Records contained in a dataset
# # #
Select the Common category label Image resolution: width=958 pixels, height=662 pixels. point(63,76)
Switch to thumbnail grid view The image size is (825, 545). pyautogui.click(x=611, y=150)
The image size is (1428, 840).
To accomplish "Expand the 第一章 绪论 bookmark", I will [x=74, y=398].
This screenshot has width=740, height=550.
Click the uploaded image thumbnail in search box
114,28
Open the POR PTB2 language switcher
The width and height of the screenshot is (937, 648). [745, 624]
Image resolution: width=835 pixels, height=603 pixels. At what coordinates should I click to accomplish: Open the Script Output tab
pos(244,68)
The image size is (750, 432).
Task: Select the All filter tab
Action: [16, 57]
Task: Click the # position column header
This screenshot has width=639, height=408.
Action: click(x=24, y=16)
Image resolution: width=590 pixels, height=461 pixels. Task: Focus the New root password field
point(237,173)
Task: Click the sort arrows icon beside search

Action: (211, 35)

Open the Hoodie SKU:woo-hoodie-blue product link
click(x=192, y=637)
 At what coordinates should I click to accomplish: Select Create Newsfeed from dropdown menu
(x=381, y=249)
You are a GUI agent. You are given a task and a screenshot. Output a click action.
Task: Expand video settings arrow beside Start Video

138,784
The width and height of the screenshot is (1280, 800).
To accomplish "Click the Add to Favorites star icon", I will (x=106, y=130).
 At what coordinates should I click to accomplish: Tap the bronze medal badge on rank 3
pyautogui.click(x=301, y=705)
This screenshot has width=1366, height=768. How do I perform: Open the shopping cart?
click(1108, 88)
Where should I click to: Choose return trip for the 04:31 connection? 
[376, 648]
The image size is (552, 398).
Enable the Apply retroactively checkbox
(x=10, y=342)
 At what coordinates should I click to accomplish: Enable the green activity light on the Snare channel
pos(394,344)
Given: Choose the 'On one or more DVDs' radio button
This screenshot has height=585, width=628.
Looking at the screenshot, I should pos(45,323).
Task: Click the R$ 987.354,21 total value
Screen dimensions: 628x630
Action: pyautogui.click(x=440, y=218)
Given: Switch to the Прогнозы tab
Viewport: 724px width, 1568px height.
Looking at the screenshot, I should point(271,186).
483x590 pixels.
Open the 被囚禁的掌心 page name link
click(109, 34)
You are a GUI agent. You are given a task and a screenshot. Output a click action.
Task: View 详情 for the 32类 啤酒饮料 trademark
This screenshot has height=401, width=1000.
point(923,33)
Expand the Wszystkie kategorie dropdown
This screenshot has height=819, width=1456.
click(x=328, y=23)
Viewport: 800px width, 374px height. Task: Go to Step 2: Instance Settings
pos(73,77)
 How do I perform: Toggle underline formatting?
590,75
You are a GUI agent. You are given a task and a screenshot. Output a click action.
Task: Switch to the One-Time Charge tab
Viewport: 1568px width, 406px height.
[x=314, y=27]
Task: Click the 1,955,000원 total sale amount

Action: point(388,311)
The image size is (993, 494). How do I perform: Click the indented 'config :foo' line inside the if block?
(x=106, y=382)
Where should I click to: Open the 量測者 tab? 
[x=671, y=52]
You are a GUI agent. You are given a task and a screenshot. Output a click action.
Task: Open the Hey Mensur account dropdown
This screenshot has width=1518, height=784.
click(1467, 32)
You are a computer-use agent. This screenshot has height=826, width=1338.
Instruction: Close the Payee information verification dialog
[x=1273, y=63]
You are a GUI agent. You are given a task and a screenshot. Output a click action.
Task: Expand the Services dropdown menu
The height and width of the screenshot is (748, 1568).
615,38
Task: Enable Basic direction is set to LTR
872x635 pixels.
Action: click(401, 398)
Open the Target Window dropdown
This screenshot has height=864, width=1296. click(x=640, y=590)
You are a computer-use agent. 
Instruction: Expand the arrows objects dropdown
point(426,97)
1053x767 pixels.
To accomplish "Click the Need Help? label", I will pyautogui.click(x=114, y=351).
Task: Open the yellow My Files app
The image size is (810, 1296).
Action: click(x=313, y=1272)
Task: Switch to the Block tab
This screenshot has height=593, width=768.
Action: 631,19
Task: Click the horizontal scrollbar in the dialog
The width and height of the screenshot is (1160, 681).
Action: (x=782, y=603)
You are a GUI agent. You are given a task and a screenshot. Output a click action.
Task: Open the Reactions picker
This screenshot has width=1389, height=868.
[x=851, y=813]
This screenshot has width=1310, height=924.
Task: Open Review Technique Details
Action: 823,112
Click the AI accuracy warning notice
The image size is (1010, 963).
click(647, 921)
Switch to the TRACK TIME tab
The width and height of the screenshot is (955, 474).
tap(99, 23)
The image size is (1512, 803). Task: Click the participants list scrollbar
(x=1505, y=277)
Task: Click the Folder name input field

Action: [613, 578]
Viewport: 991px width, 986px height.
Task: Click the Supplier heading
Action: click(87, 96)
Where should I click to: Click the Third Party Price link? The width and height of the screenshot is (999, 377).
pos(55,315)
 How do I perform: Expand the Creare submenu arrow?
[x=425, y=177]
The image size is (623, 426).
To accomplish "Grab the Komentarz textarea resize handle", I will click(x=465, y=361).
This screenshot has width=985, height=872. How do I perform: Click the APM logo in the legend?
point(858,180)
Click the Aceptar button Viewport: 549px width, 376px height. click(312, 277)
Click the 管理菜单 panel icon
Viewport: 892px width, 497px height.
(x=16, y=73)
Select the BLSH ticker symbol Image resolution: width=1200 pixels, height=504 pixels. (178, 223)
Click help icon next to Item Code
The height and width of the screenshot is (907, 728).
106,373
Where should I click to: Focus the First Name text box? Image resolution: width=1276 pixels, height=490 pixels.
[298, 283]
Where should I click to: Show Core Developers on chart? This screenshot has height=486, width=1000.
# # #
EXERCISE BRIEF
Your reply should consist of the records, copied exactly.

ANSWER SPACE
Select the Common category label Image resolution: width=958 pixels, height=662 pixels. point(63,76)
Switch to thumbnail grid view The image size is (825, 545). pyautogui.click(x=611, y=150)
The image size is (1428, 840).
To accomplish "Expand the 第一章 绪论 bookmark", I will [x=74, y=398].
This screenshot has width=740, height=550.
Click the uploaded image thumbnail in search box
114,28
Open the POR PTB2 language switcher
The width and height of the screenshot is (937, 648). [745, 624]
Image resolution: width=835 pixels, height=603 pixels. At what coordinates should I click to accomplish: Open the Script Output tab
pos(244,68)
The image size is (750, 432).
Task: Select the All filter tab
Action: [16, 57]
Task: Click the # position column header
This screenshot has width=639, height=408.
Action: click(x=24, y=16)
Image resolution: width=590 pixels, height=461 pixels. Task: Focus the New root password field
point(237,173)
Task: Click the sort arrows icon beside search

Action: (211, 35)

Open the Hoodie SKU:woo-hoodie-blue product link
click(x=192, y=637)
 At what coordinates should I click to accomplish: Select Create Newsfeed from dropdown menu
(x=381, y=249)
You are a GUI agent. You are given a task and a screenshot. Output a click action.
Task: Expand video settings arrow beside Start Video

138,784
The width and height of the screenshot is (1280, 800).
To accomplish "Click the Add to Favorites star icon", I will (x=106, y=130).
 At what coordinates should I click to accomplish: Tap the bronze medal badge on rank 3
pyautogui.click(x=301, y=705)
This screenshot has width=1366, height=768. How do I perform: Open the shopping cart?
click(1108, 88)
Where should I click to: Choose return trip for the 04:31 connection? 
[376, 648]
The image size is (552, 398).
Enable the Apply retroactively checkbox
(x=10, y=342)
 At what coordinates should I click to accomplish: Enable the green activity light on the Snare channel
pos(394,344)
Given: Choose the 'On one or more DVDs' radio button
This screenshot has height=585, width=628.
Looking at the screenshot, I should pos(45,323).
Task: Click the R$ 987.354,21 total value
Screen dimensions: 628x630
Action: pyautogui.click(x=440, y=218)
Given: Switch to the Прогнозы tab
Viewport: 724px width, 1568px height.
Looking at the screenshot, I should point(271,186).
483x590 pixels.
Open the 被囚禁的掌心 page name link
click(109, 34)
You are a GUI agent. You are given a task and a screenshot. Output a click action.
Task: View 详情 for the 32类 啤酒饮料 trademark
This screenshot has height=401, width=1000.
point(923,33)
Expand the Wszystkie kategorie dropdown
This screenshot has height=819, width=1456.
click(x=328, y=23)
Viewport: 800px width, 374px height. Task: Go to Step 2: Instance Settings
pos(73,77)
 How do I perform: Toggle underline formatting?
590,75
You are a GUI agent. You are given a task and a screenshot. Output a click action.
Task: Switch to the One-Time Charge tab
Viewport: 1568px width, 406px height.
[x=314, y=27]
Task: Click the 1,955,000원 total sale amount

Action: point(388,311)
The image size is (993, 494). How do I perform: Click the indented 'config :foo' line inside the if block?
(x=106, y=382)
Where should I click to: Open the 量測者 tab? 
[x=671, y=52]
You are a GUI agent. You are given a task and a screenshot. Output a click action.
Task: Open the Hey Mensur account dropdown
This screenshot has width=1518, height=784.
click(1467, 32)
You are a computer-use agent. This screenshot has height=826, width=1338.
Instruction: Close the Payee information verification dialog
[x=1273, y=63]
You are a GUI agent. You are given a task and a screenshot. Output a click action.
Task: Expand the Services dropdown menu
The height and width of the screenshot is (748, 1568).
615,38
Task: Enable Basic direction is set to LTR
872x635 pixels.
Action: click(401, 398)
Open the Target Window dropdown
This screenshot has height=864, width=1296. click(x=640, y=590)
You are a computer-use agent. 
Instruction: Expand the arrows objects dropdown
point(426,97)
1053x767 pixels.
To accomplish "Click the Need Help? label", I will pyautogui.click(x=114, y=351).
Task: Open the yellow My Files app
The image size is (810, 1296).
Action: click(x=313, y=1272)
Task: Switch to the Block tab
This screenshot has height=593, width=768.
Action: 631,19
Task: Click the horizontal scrollbar in the dialog
The width and height of the screenshot is (1160, 681).
Action: (x=782, y=603)
You are a GUI agent. You are given a task and a screenshot. Output a click action.
Task: Open the Reactions picker
This screenshot has width=1389, height=868.
[x=851, y=813]
This screenshot has width=1310, height=924.
Task: Open Review Technique Details
Action: 823,112
Click the AI accuracy warning notice
The image size is (1010, 963).
click(647, 921)
Switch to the TRACK TIME tab
The width and height of the screenshot is (955, 474).
tap(99, 23)
The image size is (1512, 803). Task: Click the participants list scrollbar
(x=1505, y=277)
Task: Click the Folder name input field

Action: [613, 578]
Viewport: 991px width, 986px height.
Task: Click the Supplier heading
Action: click(87, 96)
Where should I click to: Click the Third Party Price link? The width and height of the screenshot is (999, 377).
pos(55,315)
 How do I perform: Expand the Creare submenu arrow?
[x=425, y=177]
The image size is (623, 426).
To accomplish "Grab the Komentarz textarea resize handle", I will click(x=465, y=361).
This screenshot has width=985, height=872. How do I perform: Click the APM logo in the legend?
point(858,180)
Click the Aceptar button Viewport: 549px width, 376px height. click(312, 277)
Click the 管理菜单 panel icon
Viewport: 892px width, 497px height.
(x=16, y=73)
Select the BLSH ticker symbol Image resolution: width=1200 pixels, height=504 pixels. (178, 223)
Click help icon next to Item Code
The height and width of the screenshot is (907, 728).
106,373
Where should I click to: Focus the First Name text box? Image resolution: width=1276 pixels, height=490 pixels.
[298, 283]
Where should I click to: Show Core Developers on chart? This screenshot has height=486, width=1000.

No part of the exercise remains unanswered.